TEMPO.CO, Jakarta - Dekan Fakultas Teknologi Pertanian IPB University Slamet Budijanto menanggapi kabar yang menyebut fakultas yang dipimpinnya itu bakal bertransformasi menjadi Sekolah Teknik. Slamet memastikan bahwa fakultas ini tidak akan dibubarkan, apalagi dilemahkan.
“Ilmu yang disampaikan oleh Pak Aman (mantan rektor IPB), Pak Winarno (mantan dekan IPB), tidak akan satu pun kita kurangi. Justru diperkuat,” kata Slamet saat ditemui di Aula IPB International Convention Center, Bogor, Jawa Barat, Senin, 9 Juni 2025.

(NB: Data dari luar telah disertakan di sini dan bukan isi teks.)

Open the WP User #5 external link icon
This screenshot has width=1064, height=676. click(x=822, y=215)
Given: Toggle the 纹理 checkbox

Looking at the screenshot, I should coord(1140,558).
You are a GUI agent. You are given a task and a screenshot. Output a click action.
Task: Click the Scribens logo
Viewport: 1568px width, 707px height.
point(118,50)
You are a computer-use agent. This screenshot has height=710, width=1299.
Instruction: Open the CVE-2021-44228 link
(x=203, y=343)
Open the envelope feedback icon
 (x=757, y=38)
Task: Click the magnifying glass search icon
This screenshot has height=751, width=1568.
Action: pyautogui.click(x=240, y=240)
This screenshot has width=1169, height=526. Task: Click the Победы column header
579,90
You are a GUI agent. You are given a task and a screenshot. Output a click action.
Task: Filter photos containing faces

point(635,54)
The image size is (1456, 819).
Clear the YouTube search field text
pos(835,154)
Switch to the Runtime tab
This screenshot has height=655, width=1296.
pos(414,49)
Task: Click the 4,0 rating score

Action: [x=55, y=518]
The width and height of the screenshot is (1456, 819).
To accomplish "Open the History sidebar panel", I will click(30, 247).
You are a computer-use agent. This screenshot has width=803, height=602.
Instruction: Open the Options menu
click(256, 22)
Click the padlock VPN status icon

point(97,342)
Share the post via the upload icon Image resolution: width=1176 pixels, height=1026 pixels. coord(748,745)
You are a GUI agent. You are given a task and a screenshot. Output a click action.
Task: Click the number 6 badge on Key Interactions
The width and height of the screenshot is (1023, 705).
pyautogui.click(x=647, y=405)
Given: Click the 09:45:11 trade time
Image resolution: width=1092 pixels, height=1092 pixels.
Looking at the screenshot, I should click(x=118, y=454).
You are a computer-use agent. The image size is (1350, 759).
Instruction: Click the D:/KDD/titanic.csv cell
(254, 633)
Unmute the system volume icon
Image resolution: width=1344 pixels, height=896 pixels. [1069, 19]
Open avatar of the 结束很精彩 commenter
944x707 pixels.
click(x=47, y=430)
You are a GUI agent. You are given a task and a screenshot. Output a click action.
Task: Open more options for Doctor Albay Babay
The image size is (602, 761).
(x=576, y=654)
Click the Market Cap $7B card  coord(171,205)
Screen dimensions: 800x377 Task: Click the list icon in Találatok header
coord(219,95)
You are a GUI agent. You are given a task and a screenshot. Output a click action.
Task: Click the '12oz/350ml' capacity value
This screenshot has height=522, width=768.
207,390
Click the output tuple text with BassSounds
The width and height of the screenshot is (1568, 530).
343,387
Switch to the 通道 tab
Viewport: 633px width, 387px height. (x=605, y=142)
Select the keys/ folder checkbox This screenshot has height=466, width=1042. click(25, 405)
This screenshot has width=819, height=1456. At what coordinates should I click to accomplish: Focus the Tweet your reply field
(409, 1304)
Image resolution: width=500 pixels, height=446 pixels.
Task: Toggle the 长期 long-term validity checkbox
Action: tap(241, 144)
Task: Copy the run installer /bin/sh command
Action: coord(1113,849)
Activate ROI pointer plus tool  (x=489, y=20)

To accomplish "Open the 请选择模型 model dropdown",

Baca berita dengan sedikit iklan, klik di sini
Gagasan perubahan Fakultas Teknologi Pertanian atau Fateta menjadi Sekolah Teknik mencuat, kata Slamet, sebagai bagian dari restrukturisasi internal IPB. Saat ini, lanjut Slamet, dari empat program studi di bawah fakultas ini, tiga di antaranya sudah berstatus sarjana teknik, sementara satu lainnya adalah teknologi pangan.
Slamet mengklaim tiga prodi telah menyatakan keinginan untuk bernaung di bawah format Sekolah Teknik demi efisiensi dan produktivitas akademik. “Fateta juga masih ada. Belum bubar. Sekolah Teknik ada. Prodinya memilih ST (sekolah teknik), dan itu sudah melalui proses panjang,” ujarnya.
Namun, ia menegaskan keputusan final berada di tangan Senat dan Rektor IPB. Jika ada pihak yang ingin mempertahankan format Fakultas Teknologi Pertanian, mekanisme akademik masih terbuka. “Silakan bentuk tim, buat naskah akademik baru, lawan dengan naskah akademik. Semua lewat jalur senat,” ujarnya. “Kami sangat terbuka.”
Fakultas Teknik Pertanian lahir dari semangat kemandirian IPB yang memisahkan diri dari Universitas Indonesia pada 1963. Setahun berselang, berdirilah Fakultas Teknologi dan Mekanisasi Pertanian. Seiring perkembangan, fakultas tersebut berubah menjadi Fakultas Teknologi Pertanian, dan di dalamnya berkembang berbagai departemen: dari teknik pertanian, teknologi pangan, hingga teknik sipil dan lingkungan.
Transformasi kelembagaan ini bukan kali pertama terjadi. “Kalau flashback, dulu juga pernah THP (Teknologi Hasil Perairan) hilang, berganti jadi TIN (Teknik Industri Pertanian). Mekanisasi pertanian berubah jadi teknik pertanian. Artinya, perkembangan itu terus berjalan,” ujarnya.
Meski begitu, kritik dan harapan tetap datang dari para sesepuh. Mantan Rektor IPB, Aman Wirakartakusumah, menegaskan pentingnya menjaga roh teknologi pertanian dalam pembangunan bangsa.
Ia mengingatkan, teknologi pertanian mencakup seluruh rantai pasok dari hulu ke hilir—dari budidaya, pascapanen, pengolahan, distribusi, hingga gizi dan kesehatan. “Kalau Fateta hilang, kita kehilangan jiwanya. Karena kita bicara pangan, energi, lingkungan, hingga kesejahteraan petani,” ujar Aman.
Senada, Winarno, mantan dekan sekaligus pendiri Fateta, mengingatkan agar tidak gegabah menghapus jejak sejarah. “Fateta itu ibu kita. Almamater. Saya ini bagian dari darah Fateta. Jangan diganti ibu tua dengan ibu muda,” kata Winarno dengan nada emosional.
Winarno mengenang perjuangannya membangun Fateta dari nol, termasuk mendirikan 17 STM Pembangunan Pertanian bersama Direktorat Pendidikan Kejuruan. “Fateta dulu tidak terkenal apa-apa. Sekarang mendunia. Staff kita sudah memimpin standar pangan dunia,” katanya.